Common pitfalls that cause Sev-1s

1. Letting one team’s SELECT * FROM events ORDER BY ts table-scan the OLTP DB at peak. Use a replica or a column store; OLTP is not for analytics.
2. max_connections = 1000 because “we have 1000 app threads.” Always pool. Always.
3. Untested failover. The first time you fail over a primary in production should never be the actual outage.
4. Schema migration without CONCURRENTLY or batch backfill. A 30-minute lock on users is a P0.
5. No statement_timeout on the app side. A runaway report eats every connection.
6. Vacuum disabled “to reduce noise.” You will visit wraparound.

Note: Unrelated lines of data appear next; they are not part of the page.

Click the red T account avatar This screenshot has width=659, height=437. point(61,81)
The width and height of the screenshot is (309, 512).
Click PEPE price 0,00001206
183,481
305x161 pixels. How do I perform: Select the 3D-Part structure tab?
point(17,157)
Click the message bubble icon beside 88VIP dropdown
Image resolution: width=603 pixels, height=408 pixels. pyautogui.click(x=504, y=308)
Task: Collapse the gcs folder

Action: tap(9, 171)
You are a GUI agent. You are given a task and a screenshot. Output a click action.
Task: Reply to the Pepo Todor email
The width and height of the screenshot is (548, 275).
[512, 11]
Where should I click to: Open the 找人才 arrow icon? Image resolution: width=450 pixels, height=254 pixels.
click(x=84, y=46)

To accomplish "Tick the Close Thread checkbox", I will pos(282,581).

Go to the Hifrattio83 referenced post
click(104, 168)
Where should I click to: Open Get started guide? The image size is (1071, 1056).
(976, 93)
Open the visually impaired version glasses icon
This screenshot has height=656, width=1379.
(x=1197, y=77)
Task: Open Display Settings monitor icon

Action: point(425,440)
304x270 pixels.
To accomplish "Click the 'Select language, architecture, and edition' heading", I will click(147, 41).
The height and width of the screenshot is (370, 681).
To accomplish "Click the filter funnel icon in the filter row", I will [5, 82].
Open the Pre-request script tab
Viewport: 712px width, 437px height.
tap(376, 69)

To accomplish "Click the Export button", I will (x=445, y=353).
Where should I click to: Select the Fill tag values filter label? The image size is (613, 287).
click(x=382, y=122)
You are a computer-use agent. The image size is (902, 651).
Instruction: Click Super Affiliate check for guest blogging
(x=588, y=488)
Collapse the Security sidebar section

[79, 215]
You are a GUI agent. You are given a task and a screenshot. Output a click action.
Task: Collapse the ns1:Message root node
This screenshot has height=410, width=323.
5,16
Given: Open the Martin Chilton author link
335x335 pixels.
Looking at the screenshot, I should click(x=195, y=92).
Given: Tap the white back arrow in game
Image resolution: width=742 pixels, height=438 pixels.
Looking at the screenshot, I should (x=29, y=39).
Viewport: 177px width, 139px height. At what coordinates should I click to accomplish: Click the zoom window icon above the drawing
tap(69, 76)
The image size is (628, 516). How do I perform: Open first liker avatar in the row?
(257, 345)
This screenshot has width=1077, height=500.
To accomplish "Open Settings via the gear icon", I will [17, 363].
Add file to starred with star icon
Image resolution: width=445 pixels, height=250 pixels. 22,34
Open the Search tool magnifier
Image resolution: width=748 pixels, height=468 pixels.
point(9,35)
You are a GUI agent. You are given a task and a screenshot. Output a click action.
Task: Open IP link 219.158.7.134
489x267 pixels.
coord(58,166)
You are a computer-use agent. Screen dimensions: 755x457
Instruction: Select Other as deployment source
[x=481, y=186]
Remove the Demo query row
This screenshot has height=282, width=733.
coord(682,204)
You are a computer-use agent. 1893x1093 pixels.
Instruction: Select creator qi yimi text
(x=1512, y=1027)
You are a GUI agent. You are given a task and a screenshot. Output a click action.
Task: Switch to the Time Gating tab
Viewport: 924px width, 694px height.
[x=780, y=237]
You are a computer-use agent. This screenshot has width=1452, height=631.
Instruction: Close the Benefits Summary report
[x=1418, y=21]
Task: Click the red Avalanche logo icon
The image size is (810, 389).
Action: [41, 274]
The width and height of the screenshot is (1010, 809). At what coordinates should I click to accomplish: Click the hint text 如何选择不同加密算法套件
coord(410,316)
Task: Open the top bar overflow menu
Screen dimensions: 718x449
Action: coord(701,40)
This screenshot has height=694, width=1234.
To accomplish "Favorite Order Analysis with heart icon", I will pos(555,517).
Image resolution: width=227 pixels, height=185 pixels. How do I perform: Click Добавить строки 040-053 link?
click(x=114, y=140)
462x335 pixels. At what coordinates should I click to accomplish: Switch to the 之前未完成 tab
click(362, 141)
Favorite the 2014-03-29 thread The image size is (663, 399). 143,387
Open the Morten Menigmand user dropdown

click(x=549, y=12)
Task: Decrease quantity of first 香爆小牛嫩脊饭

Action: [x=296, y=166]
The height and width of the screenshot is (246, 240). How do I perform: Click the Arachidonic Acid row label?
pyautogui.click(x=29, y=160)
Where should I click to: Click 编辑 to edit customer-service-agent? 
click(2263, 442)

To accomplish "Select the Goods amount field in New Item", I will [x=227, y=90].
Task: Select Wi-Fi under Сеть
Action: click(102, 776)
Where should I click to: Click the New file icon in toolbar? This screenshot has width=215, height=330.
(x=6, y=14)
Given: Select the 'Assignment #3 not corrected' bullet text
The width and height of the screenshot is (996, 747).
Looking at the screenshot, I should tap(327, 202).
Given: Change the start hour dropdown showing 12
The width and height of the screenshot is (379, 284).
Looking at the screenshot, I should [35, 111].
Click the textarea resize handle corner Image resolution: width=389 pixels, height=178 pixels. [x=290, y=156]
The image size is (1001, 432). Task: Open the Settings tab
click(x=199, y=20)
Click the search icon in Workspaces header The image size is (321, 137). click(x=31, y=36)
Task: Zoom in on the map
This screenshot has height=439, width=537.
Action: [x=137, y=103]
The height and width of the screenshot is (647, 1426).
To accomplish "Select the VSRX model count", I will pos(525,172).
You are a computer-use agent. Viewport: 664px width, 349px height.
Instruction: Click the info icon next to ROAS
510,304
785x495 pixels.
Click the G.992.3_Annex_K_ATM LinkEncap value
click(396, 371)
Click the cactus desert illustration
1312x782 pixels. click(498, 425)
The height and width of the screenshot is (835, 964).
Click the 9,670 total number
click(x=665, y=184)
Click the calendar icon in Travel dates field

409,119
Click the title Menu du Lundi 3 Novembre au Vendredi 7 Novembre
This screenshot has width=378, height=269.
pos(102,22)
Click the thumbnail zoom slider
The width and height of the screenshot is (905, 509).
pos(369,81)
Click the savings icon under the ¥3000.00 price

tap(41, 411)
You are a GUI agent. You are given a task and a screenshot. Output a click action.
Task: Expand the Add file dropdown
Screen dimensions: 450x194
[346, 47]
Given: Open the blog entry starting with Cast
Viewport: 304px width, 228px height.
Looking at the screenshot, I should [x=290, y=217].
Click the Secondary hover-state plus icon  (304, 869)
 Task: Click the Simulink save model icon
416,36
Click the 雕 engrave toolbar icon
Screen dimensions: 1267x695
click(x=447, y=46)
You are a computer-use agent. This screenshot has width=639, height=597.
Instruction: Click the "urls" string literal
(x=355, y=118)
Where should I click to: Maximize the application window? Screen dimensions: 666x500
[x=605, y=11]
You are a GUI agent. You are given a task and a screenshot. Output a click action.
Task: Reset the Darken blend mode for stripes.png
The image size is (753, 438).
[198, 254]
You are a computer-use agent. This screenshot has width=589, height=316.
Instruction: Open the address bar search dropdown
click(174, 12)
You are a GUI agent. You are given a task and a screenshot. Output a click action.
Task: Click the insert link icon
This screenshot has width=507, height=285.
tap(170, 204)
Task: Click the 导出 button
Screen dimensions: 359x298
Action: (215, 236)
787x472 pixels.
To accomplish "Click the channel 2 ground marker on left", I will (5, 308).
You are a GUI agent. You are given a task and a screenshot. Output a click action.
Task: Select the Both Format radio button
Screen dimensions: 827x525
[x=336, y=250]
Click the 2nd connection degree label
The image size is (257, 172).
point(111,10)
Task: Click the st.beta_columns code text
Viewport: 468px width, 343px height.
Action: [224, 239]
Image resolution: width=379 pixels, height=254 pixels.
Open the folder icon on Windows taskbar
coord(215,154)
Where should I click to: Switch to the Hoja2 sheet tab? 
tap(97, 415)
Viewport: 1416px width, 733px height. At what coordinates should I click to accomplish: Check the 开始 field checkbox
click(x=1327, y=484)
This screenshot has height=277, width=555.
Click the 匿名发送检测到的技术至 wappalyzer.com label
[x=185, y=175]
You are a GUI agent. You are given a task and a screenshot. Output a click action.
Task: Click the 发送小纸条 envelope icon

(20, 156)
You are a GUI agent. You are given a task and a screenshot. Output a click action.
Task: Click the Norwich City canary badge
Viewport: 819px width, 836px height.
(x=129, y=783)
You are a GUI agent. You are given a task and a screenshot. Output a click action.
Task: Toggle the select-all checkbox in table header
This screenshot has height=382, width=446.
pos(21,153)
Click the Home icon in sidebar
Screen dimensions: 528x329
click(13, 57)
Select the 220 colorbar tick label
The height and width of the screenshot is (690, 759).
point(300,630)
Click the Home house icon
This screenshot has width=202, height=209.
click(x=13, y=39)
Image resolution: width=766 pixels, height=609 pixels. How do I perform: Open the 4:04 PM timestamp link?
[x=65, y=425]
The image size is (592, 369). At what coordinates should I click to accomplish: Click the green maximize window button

It is unfun.

Stay current

• PostgreSQL docs — version-current; the index for performance, MVCC, WAL
• MySQL reference — InnoDB internals
• Use the Index, Luke — index theory, free
• Designing Data-Intensive Applications (Kleppmann) — durable database fundamentals

Key Takeaways

1. Storage engine determines failure mode — B-tree dies on vacuum bloat, LSM dies on compaction.
2. MVCC + long transactions = bloat — set idle_in_transaction_session_timeout.
3. Replication lag is a time metric, not a byte metric — alert in seconds.
4. Pool with PgBouncer; size at ~2x cores — bigger is slower, not faster.
5. Plan-flips cause silent outages — pg_stat_statements is your earliest warning.
6. Untested backups don’t exist — quarterly restore drill, with the timer running.